The Problem: Consider a symmetric random walk started at zero. Show that with probability one it will return to zero. In other words show that if $T$ is the time of the first return to zero after the first step then $P(T<\infty)=1$. Here are two possible approaches.
$\mathbf{(1)}$ Use the fact that $P(T=2k)=\dfrac{1}{2k-1}\dbinom{2k}{k}\dfrac{1}{2^{2k}}$, and prove that $\displaystyle\sum_{k=1}^{\infty}P(T=2k)=1$ by writing down the Taylor expansion of an appropriate function.
$\mathbf{(2)}$ The random walk will be at $1$ or $-1$ after its first step. Thus it is enough to show that a random walk started at $1$ will always visit $0$. By symmetry the same is true if it starts from $-1$. For $k>0$ let $A_k$ be the event that the walk started from $1$ visits $0$ before $k$. Show that $(A_k)_k$ is an increasing sequence of events and that the union is exactly the event that the walk visits $0$ at some point.
My Thoughts: I will attempt the second approach as I have no idea how to go about the first one, even after writing out a few terms of the series, and I also don't see exactly how the identity would imply the result.

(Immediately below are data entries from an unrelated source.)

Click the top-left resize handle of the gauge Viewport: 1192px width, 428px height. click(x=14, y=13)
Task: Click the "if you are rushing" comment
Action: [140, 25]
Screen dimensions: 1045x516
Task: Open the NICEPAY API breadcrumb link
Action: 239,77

Let $A$ be the event that the random walk visits $0$ at some point and let $(A_k)_k$ be the sequence of events defined in $(2)$ above. Observe that if $A$ holds then the random walk visits $0$ at some point, say a fixed $n\in\mathbb N$, which means that the events $A_N$ hold for all $N>n$, and hence $A\subseteq\bigcup_{k\in\mathbb N}A_k$. For the reverse inclusion, note that if any $A_k$ holds, then the random walk visits $0$ at some point, so that $A_k\subset A$ for all $k\in\mathbb N$, and hence $\bigcup_{k\in\mathbb N}A_k\subseteq A$. To see that the sequence $(A_k)_k$ is increasing, observe that if $A_k$ holds, then the random walk visits $0$ before $k$ and hence also before $k+1$. It follows that $A_k\subseteq A_{k+1}$ holds for all $k\in\mathbb N$. Now the continuity of the probability measure implies that
$$P(A)=\lim\limits_{k\to\infty}P(A_k).$$
So we only need to find the probability of $A_k$ and show that it goes to $1$ as $k$ goes to infinity. To see this, we recall the gambler's ruin problem and note that
$$P(A_k)=1-\frac{1}{k},$$
since this is the event of leaving the game with no money before we reach $k$ dollars after starting with $1$ dollar. It now follows that
$$P(A)=\lim\limits_{k\to\infty}P(A_k)=\lim\limits_{k\to\infty}1-\frac{1}{k}=1.$$
Do you agree with my proof presented above? In addition, I would like to ask for help with the first approach suggested above, if possible.
Thanks a lot for your time, your help is much appreciated.
Note: I just realized that I have already asked about the second approach here Symmetric Simple Random Walk Eventually hits Zero, hence, I only have questions about how to go about the first approach.